Clinton angered Palestinian leaders during her stop Saturday in Jerusalem when she praised Israel for what she called "unprecedented" steps to limit -- but not fully halt -- the construction of Jewish settlements.
Egyptian leaders told Clinton her statement was perceived as "a sort of backtracking" and "listened with great interest" as she insisted the U.S. opposition to settlements has not changed, Aboul Gheit said.
"We talked about this very clearly and very candidly," he said, noting that Egypt feels that Israel "is hindering the process" by continuing its settlement activities.
Clinton again clarified the U.S. position at Wednesday's news conference in Cairo: "Our policy on settlements has not changed. I want to say that again: Our policy on settlement activity has not changed," she said. "We do not accept the legitimacy of settlement activity. And we have a very firm belief that ending all activity -- current and future -- would be preferable, and that is what we have put forth, and that is what we have continued to support."
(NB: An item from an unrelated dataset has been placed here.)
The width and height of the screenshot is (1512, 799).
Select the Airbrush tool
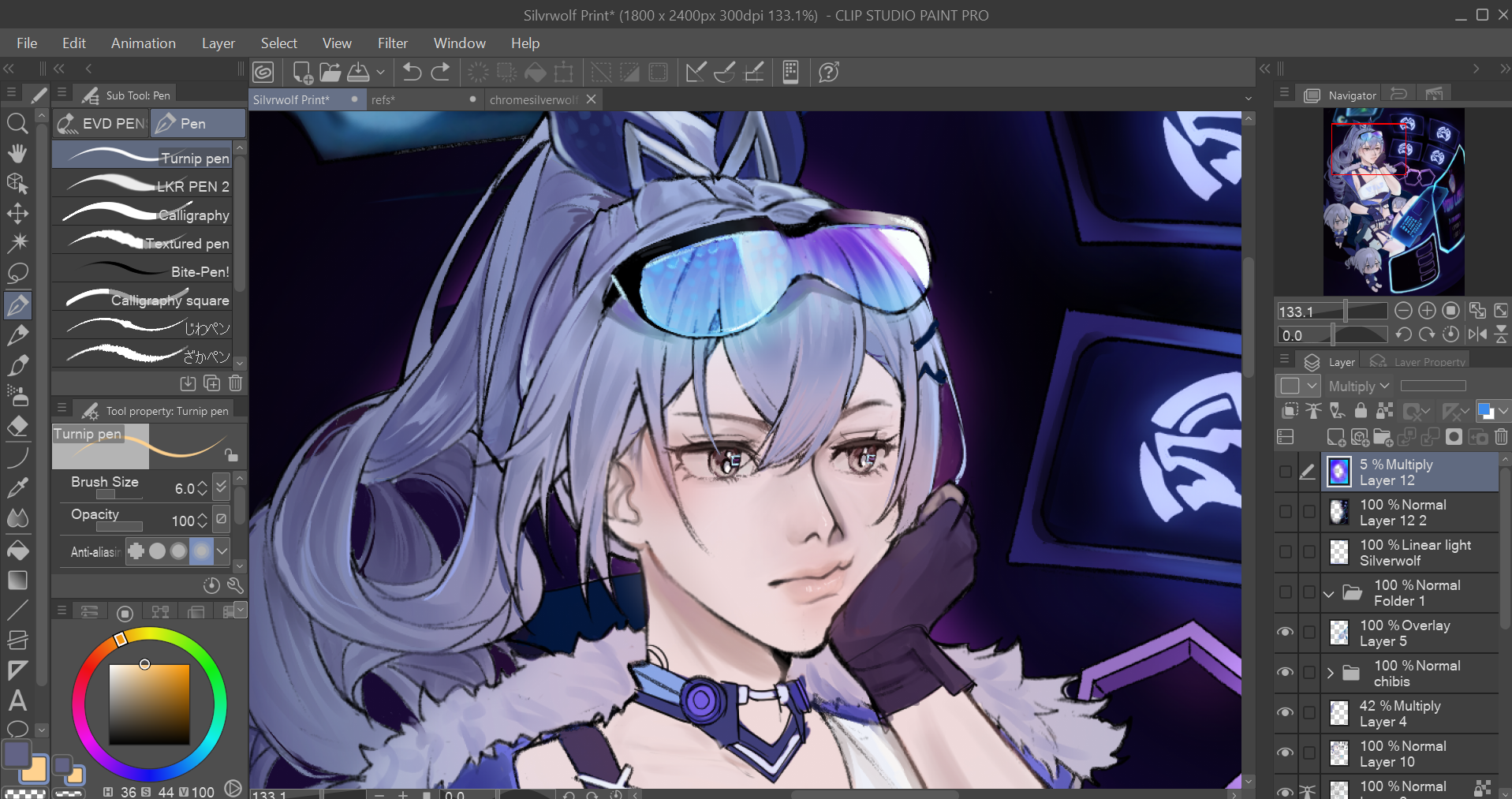tap(17, 395)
But Palestinian frustration over Clinton's statement in Jerusalem and the stalled peace process was still on display Wednesday in the West Bank city of Ramallah. Saeb Erakat, chief negotiator for the Palestinian Authority, said that if Israeli settlement construction did not end, it may be "the moment of truth" for the Palestinian leadership.
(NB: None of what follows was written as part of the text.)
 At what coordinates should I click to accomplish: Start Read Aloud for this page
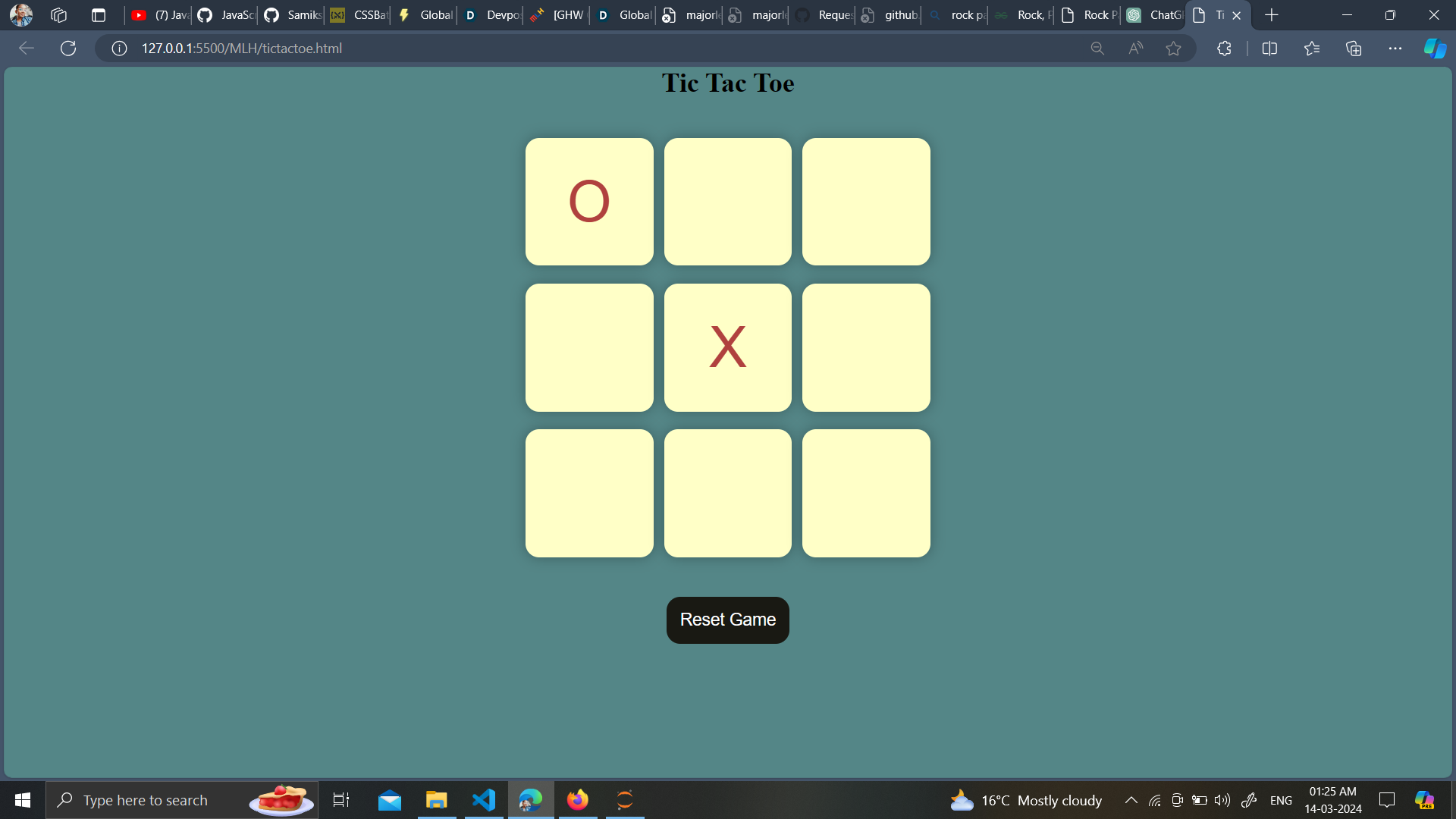(x=1135, y=48)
Erakat raised the possibility that "the two-state solution is no longer an option and maybe the Palestinian people should refocus their attention to the one-state solution where Muslims, Christians and Jews can live as equal."
Israel is opposed to any notion of a "one-state solution," seeing it as a fundamental threat to the Jewish nature of the state. However, Israeli Prime Minister Benjamin Netanyahu has been reluctant to embrace the idea of a two-state solution, something the United States and others see as the only way to resolve the Israeli-Palestinian conflict.
Clinton returns to Washington later Wednesday. She said she felt "very satisfied by what we accomplished on this trip" despite the complex issues at hand.
"Every issue that we touched on during this trip is complicated and difficult; each requires patience, perseverance and determination to see them through," Clinton said. "If these were easy questions with simple answers, I would not have made this trip."
She said that a key part of getting the peace process back on track is improving the image of the United States in the region.
"It is important to recognize that after a period of time in which the United States' position was rejected or was certainly questioned, what we are doing is very carefully and consistently rebuilding those bonds, creating those partnerships, finding common ground so we and our international partners will be able to make progress," she said.
When asked for a timeline of the resumption of Israeli-Palestinian talks, Clinton would only say, "We are working hard to see that happen. I'm not going to make predictions."